#### EXERCISE SET:
[1] In the review, which actor plays the policeman Javert?
[2] Copy out the review word for word, beginning at the words "Performers such as" and stopping after "barricade; and more.".

#### EXERCISE PASSAGE:
══════════════════════════════

Les Miserables

'

Editorial Review

Revolution by rote in ‘Les Miz’
By Celia Wren
Tuesday, December 18, 2012

Somewhere, a savvy media mogul is surely planning a “Les Miserables” theme park, complete with a Sewers of Paris log-flume ride; a “Look Down! Look Down!” parachute drop; and a “Master of the House” eatery staffed by animatronic-innkeeper waiters.

The edition of the blockbuster musical at the National Theatre through Dec. 30 is not that theme park -- but you might be pardoned, now and then, for thinking it was. As it wheels efficiently through its tale of love, injustice and revolution in 19th-century France, ponying up stirring melodies and marshaling the requisite number of dramatic stage pictures, this epic often displays all the spontaneity of a mechanized waxwork exhibit in a gift shop vestibule.

Performers such as Peter Lockyer, as the compassionate former convict Jean Valjean, and Andrew Varela, as the implacable policeman Javert -- Valjean’s nemesis -- display vocal panache and the odd wispy flame of intensity in solo numbers. But when those moments are over, the vibrancy disappears, and the actors become cogs in a well-oiled and joyless entertainment machine. Around them, rigorously trained supporting players and briskly sliding scenic units create tableau after dutiful tableau: a coarse and boisterous crowd of prostitutes with ragged gowns and grimy faces; an inn full of carousing guests; a Paris slum; a band of doomed students clambering on a barricade; and more.

In this context, composer Claude-Michel Schonberg’s powerful score, with its cannily recurrent motifs and lyrics by Herbert Kretzmer, feels businesslike -- an effective mechanism for enhancing suspense, underscoring pathos, manipulating audience emotion and maybe selling T-shirts.

══════════════════════════════

#### INFORMATION PROVIDED:
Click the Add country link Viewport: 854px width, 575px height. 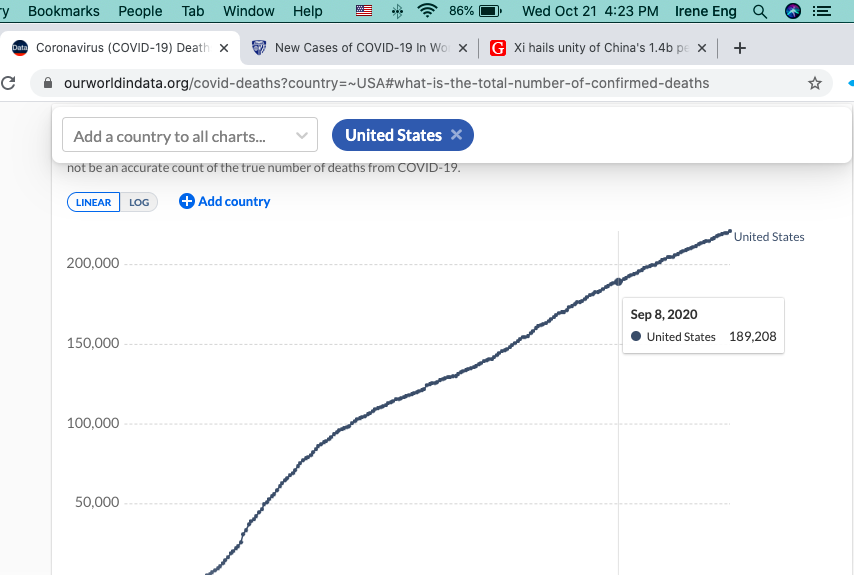pyautogui.click(x=234, y=201)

══════════════════════════════

#### ANSWERS TO EACH TASK:
[1] Andrew Varela

[2]
Performers such as Peter Lockyer, as the compassionate former convict Jean Valjean, and Andrew Varela, as the implacable policeman Javert -- Valjean’s nemesis -- display vocal panache and the odd wispy flame of intensity in solo numbers. But when those moments are over, the vibrancy disappears, and the actors become cogs in a well-oiled and joyless entertainment machine. Around them, rigorously trained supporting players and briskly sliding scenic units create tableau after dutiful tableau: a coarse and boisterous crowd of prostitutes with ragged gowns and grimy faces; an inn full of carousing guests; a Paris slum; a band of doomed students clambering on a barricade; and more.